Les réseaux sociaux sont un défouloir. Qu’est-ce que cela dit de nous et de notre démocratie ?
Je ne sais plus qui a dit que Trump était le président des gens qui publient des commentaires dans les articles de presse en ligne… Les réseaux sociaux dévoilent la face sombre de certains individus et cela est accentué par un biais de confirmation : les plateformes ont une architecture qui nous confronte aux points de vue qui ressemblent au nôtre, ce qui pousse à aller toujours plus dans la vitupération. Les réseaux sociaux, et surtout Twitter, sont des matrices d’indignation. C’est leur "business model". Les réseaux sociaux sont conçus pour être des espaces conflictuels et polémiques, animés par une dynamique d’excommunication permanente, et les mandataires sont en première ligne. Le débat démocratique en ligne est un jeu de dupes. Attention, les débats politiques à la télévision relèvent depuis longtemps d’une juxtaposition de postures et pas d’un dialogue. Sur Internet, toutefois, il y a une aggravation de la conflictualité. On a l’impression de découvrir tout cela aujourd’hui. Cela me fait rire quand je vois que Facebook veut sévir par rapport à tel ou tel compte alors que son modèle économique favorise les chocs des ego entre personnes qui ont été au préalable fanatisées dans leur point de vue !
Comment les élus s’adaptent-ils à cette violence ?
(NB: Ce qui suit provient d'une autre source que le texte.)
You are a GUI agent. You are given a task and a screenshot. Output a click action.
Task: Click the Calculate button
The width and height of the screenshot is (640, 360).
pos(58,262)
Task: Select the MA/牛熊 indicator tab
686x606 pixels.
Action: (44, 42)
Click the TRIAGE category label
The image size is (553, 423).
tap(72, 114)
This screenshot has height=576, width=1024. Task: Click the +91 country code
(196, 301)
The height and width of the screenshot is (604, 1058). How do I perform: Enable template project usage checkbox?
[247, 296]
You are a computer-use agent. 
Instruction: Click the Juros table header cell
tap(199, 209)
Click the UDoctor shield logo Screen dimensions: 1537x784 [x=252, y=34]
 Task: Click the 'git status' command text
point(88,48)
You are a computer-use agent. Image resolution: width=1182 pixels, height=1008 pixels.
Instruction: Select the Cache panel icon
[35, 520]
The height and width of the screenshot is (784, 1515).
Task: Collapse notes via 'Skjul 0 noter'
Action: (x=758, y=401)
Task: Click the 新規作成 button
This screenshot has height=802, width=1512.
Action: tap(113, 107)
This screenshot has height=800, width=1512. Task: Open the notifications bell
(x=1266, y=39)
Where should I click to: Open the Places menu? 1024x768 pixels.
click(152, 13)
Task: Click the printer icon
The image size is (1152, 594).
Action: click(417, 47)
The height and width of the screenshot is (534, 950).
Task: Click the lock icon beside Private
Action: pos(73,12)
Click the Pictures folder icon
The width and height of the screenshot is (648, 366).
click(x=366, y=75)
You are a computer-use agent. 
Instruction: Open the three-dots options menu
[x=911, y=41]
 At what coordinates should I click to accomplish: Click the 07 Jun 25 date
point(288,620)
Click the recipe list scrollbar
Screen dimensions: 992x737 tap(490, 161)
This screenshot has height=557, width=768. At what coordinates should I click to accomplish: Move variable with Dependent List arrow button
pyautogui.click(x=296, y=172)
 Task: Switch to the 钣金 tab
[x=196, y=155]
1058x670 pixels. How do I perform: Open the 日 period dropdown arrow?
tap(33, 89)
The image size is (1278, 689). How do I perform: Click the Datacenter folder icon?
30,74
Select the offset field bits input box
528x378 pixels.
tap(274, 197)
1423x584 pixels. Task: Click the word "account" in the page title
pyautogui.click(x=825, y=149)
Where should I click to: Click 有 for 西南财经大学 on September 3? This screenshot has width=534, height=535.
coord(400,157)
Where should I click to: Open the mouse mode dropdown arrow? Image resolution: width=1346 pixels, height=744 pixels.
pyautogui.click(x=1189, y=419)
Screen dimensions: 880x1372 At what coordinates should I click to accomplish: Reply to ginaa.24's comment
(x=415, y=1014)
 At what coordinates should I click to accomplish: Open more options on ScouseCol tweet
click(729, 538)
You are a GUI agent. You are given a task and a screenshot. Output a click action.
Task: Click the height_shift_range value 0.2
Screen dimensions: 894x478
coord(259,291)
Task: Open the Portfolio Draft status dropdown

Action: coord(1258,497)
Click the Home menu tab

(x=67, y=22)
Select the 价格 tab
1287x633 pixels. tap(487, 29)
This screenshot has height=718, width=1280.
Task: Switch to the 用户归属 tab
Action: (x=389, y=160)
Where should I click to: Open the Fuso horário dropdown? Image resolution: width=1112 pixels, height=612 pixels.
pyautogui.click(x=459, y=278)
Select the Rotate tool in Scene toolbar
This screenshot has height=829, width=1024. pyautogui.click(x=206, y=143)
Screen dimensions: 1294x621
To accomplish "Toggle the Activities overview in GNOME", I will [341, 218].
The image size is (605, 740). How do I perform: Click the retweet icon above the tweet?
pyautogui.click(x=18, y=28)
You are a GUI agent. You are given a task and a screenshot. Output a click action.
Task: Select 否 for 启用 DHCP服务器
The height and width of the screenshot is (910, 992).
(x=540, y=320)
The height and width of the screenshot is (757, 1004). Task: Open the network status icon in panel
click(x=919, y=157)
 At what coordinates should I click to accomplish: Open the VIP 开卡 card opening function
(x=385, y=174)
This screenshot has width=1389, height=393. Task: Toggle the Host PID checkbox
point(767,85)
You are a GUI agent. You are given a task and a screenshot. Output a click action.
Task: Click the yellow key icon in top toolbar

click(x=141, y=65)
Quand elles voient qu’il y a un effet de buzz, certaines personnalités vont déminer, se préparer davantage pour ne pas être dans le chemin de cette mobilisation. Toutefois, d’autres élus utilisent les réseaux sociaux comme des sociologues, afin de tenter de sentir l’émotion du moment sur le Web et, ensuite, d’incarner cette foule sentimentale numérique. Les mandataires doivent faire leur autocritique. Certains ont atteint un tel niveau d’exposition sur ces plateformes, un tel niveau d’accessibilité, que cela peut créer un engrenage toxique. Il y a de la naïveté à croire que ces vitrines de marques politiques pourront être tenues sans être touchées par le cyberharcèlement, qui débouche parfois sur un burn out politique.
Finalement, les réseaux sociaux ne sont-ils pas plus dangereux pour la démocratie que bénéfiques ?
Ce qui est effectivement dangereux, c’est qu’on a délégué le principe même de la régulation du débat public aux Gafam. On l’a bien vu lors des dernières élections américaines lorsque le compte du Président en exercice, Donald Trump, avait été supprimé. Il y a des questions à se poser au niveau européen : à quel point laisse-t-on à ces entreprises privées le soin de dicter le tempo politique et le cadre même du débat public ? Elles ont peut-être d’autres idées en tête que de favoriser l’émergence d’une agora respectable…. Il faut aussi inviter les mandataires qui ont décidé d’investir de manière omniprésente les réseaux sociaux à un peu plus de discipline politique.